[Excerpt provided]
The invalid status register 44 is used to track those physical
registers 20 for which a pending write is outstanding. When the
rename stage 8 generates a new register mapping for the destination
register of a particular instruction, it sets the invalid bit for
that register in the invalid status register 44. When the write
back stage 14 completes a write to a given physical register, then
the corresponding bitfield in the invalid register 44 is cleared to
indicate that the write is no longer pending. This helps to avoid
hazards caused by a write completing in the wrong order relative to
other writes or reads.
The snapshot buffers 50 are used to track physical registers which
could potentially be subject to a read operation for some pending
instructions. These are updated based on the allocation and
invalidation of entries within the exception FIFO 34. Again, the
snapshot buffers 50 include bitfields 52 for each physical
register, which may take a first value if the corresponding
register should be reserved because there is a potential read
outstanding to that register, and a second value if there is no
potential outstanding read to that register. A bit of the reserved
register 40 may be cleared only if the corresponding bits in both
snapshot buffers 50 are clear (have the second value).
Each snapshot buffer 50 also has an associated snapshot pointer 54
which is used for tracking when the registers indicated in the
buffer should be released for renaming, and an active field 56 for
indicating whether the snapshot buffer 50 is an active buffer or a
waiting buffer. For example an active buffer may have its active
field 56 set to 1 and the waiting buffer may have the active field
56 set to 0. The waiting buffer may also be referred to as an
inactive buffer.
The exception FIFO 34 is associated with a number of pointers 60,
62, 64 which identify particular entries of the exception FIFO.
These pointers may be stored in control registers for example. Each
entry of the exception FIFO 34 has a given address and the pointers
indicate corresponding addresses within the exception FIFO.
A write pointer 60 indicates the address at which the next entry
should be written to the exception FIFO 34. In response to a
speculative instruction, the rename stage 8 writes a new entry to
the location of the exception FIFO 34 identified by the write
pointer 60, specifying the physical register which was previously
mapped to the architectural register specified by the speculative
instruction. The new exception FIFO entry is marked as valid (e.g.

[Goals]
- 1) Decide whether each statement below agrees with the register-renaming excerpt. Answer yes or no for each, and quote the words of the excerpt that settle it.
(a) The rename stage clears the invalid bit for a physical register once a write to that register completes.
(b) A bit of the reserved register can be cleared only when the matching bits in both snapshot buffers are clear.
(c) The waiting buffer can also be called an inactive buffer.
- 2) Write out, word for word, the passage of the register-renaming excerpt between "The snapshot buffers" and "the second value).", inclusive.

[Data records]
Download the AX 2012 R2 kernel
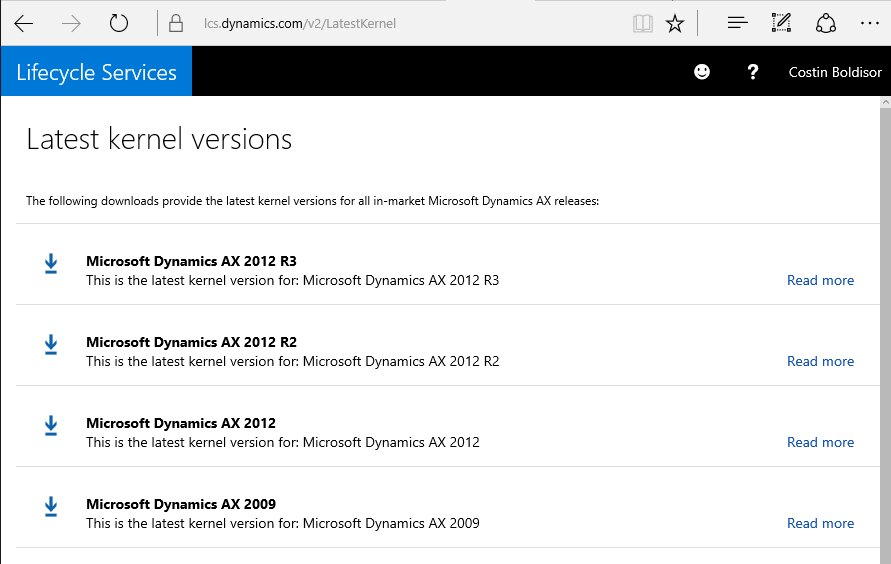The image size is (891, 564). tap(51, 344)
--
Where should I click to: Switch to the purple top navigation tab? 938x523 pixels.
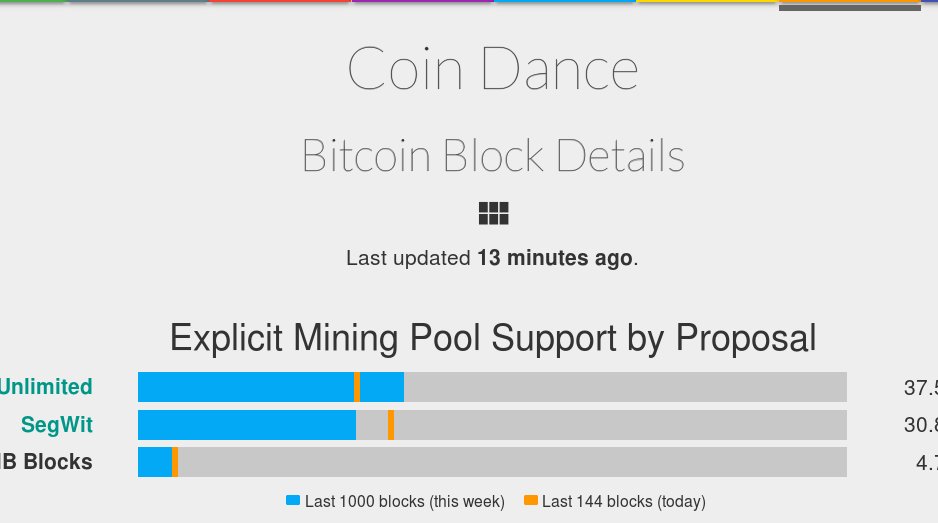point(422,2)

[List of solutions]
- 1)
(a) No: "When the write back stage 14 completes a write to a given physical register, then the corresponding bitfield in the invalid register 44 is cleared"
(b) Yes: "A bit of the reserved register 40 may be cleared only if the corresponding bits in both snapshot buffers 50 are clear"
(c) Yes: "The waiting buffer may also be referred to as an inactive buffer."

- 2)
The snapshot buffers 50 are used to track physical registers which
could potentially be subject to a read operation for some pending
instructions. These are updated based on the allocation and
invalidation of entries within the exception FIFO 34. Again, the
snapshot buffers 50 include bitfields 52 for each physical
register, which may take a first value if the corresponding
register should be reserved because there is a potential read
outstanding to that register, and a second value if there is no
potential outstanding read to that register. A bit of the reserved
register 40 may be cleared only if the corresponding bits in both
snapshot buffers 50 are clear (have the second value).